Leave out all pictures. Extract exactly the lines from the one containing "Task: Open the Рукавицы Бури weapon link" through the end of the data.

Supplied data:
———
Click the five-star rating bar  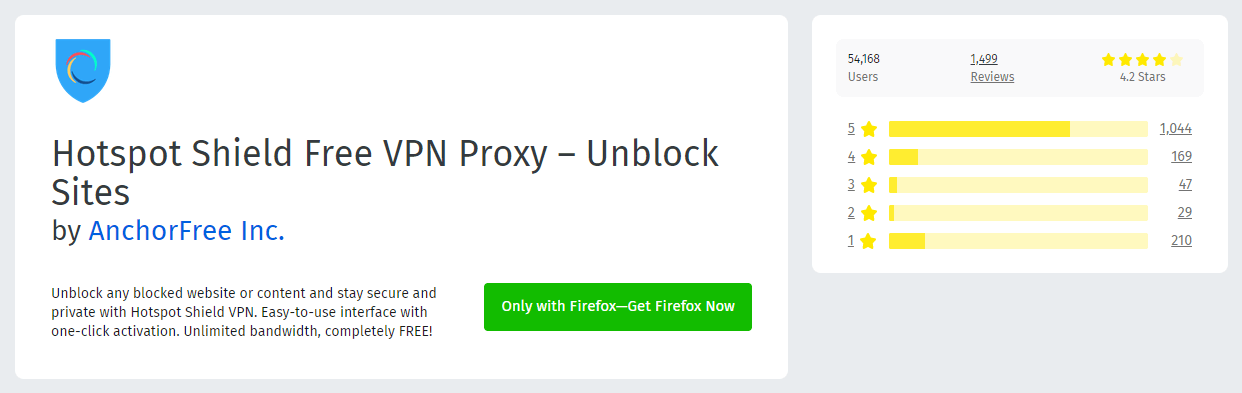pyautogui.click(x=1018, y=129)
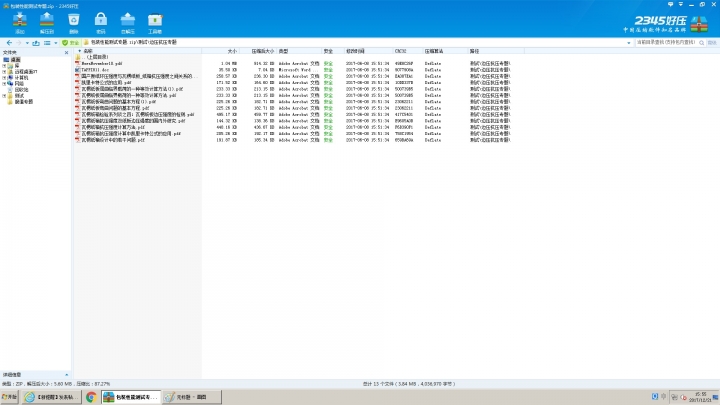
Task: Click the 添加 (Add) toolbar icon
Action: [20, 22]
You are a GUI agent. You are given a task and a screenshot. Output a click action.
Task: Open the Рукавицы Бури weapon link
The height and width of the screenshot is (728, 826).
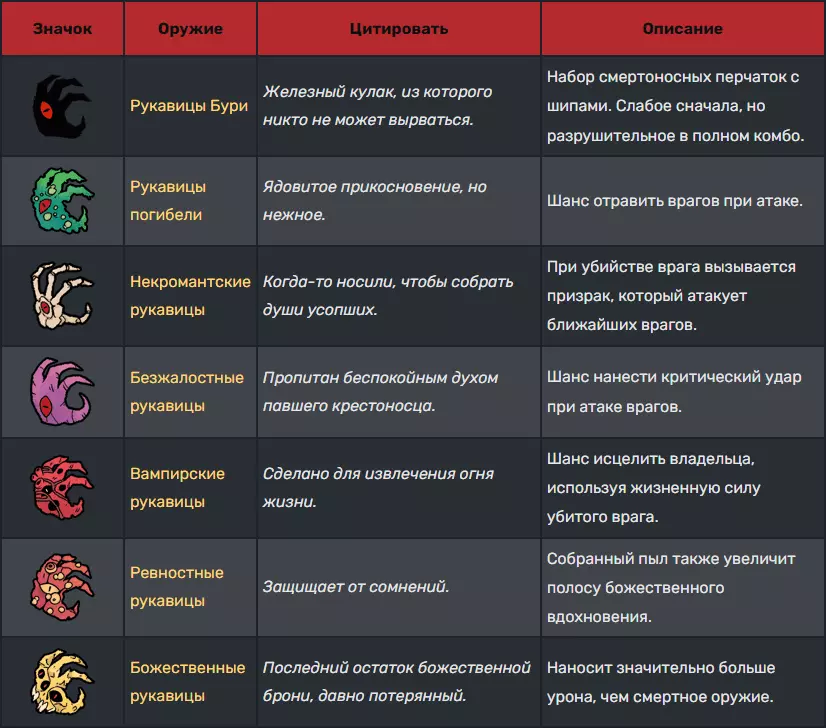click(189, 106)
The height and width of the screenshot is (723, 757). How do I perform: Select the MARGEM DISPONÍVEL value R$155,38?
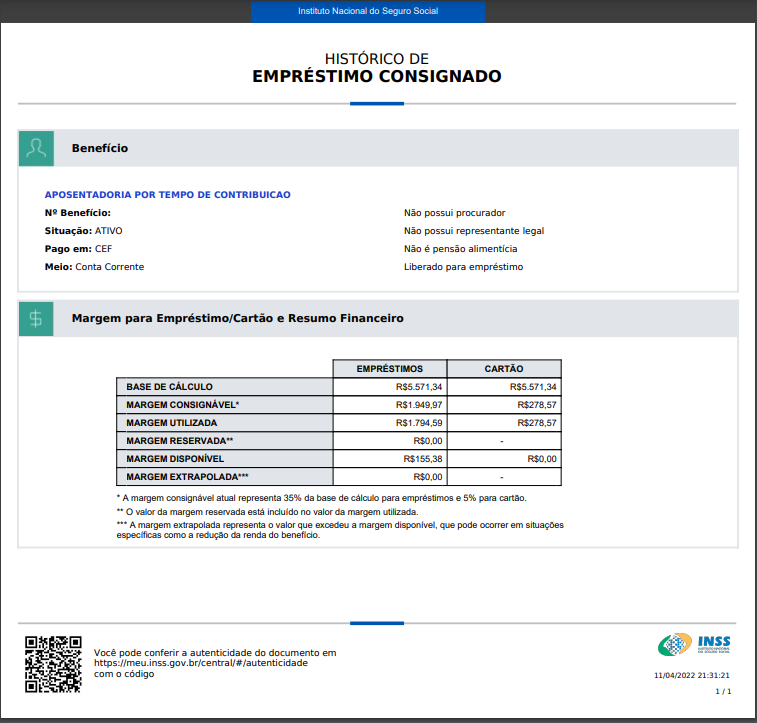tap(423, 459)
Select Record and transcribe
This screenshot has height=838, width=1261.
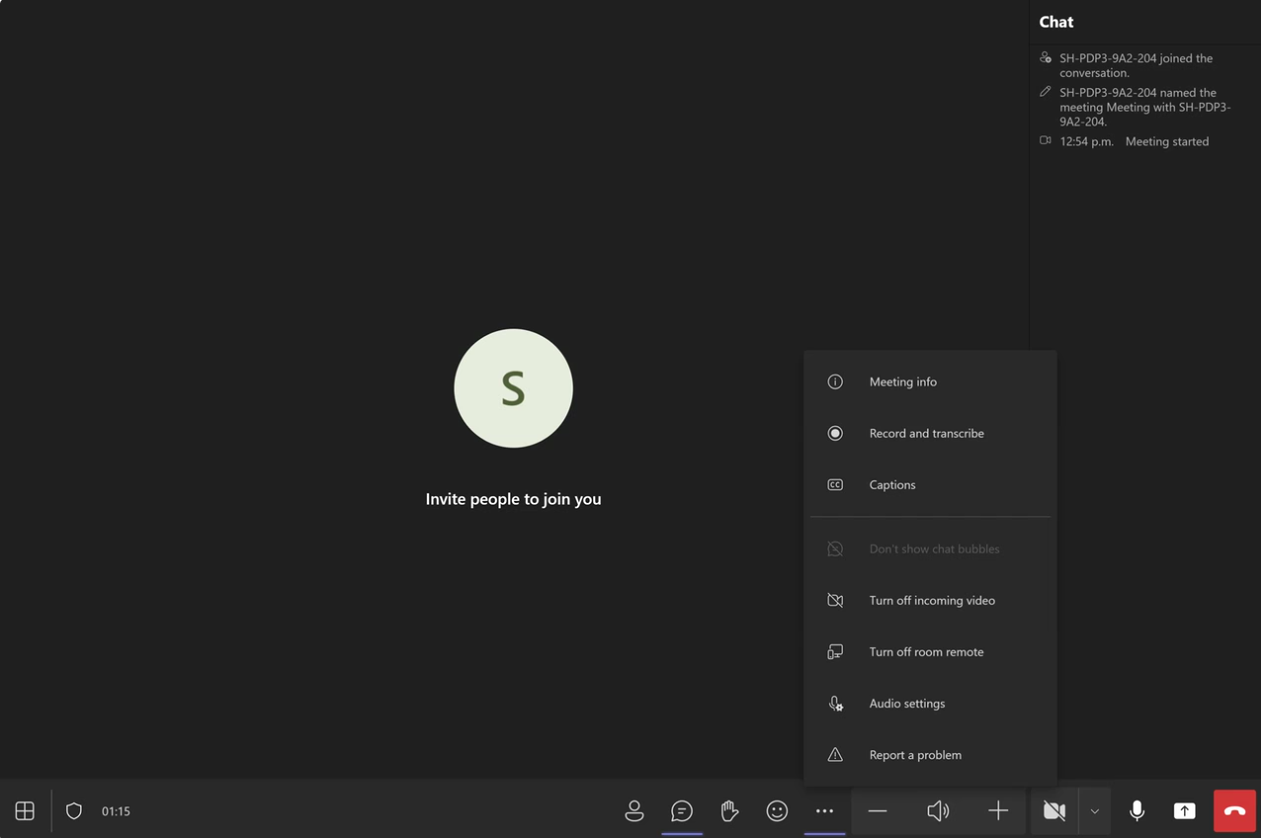(926, 433)
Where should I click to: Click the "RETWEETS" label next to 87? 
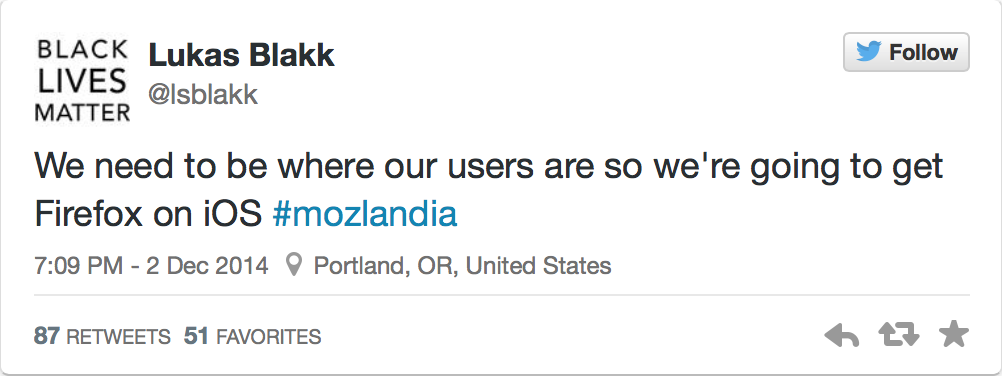(x=119, y=336)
———
Answer to this task:
Task: Open the Рукавицы Бури weapon link
The height and width of the screenshot is (728, 826).
click(189, 106)
The height and width of the screenshot is (723, 757). How do I perform: Select the MARGEM DISPONÍVEL value R$155,38?
tap(423, 459)
Select Record and transcribe
This screenshot has height=838, width=1261.
(926, 433)
Where should I click to: Click the "RETWEETS" label next to 87? 
(x=119, y=336)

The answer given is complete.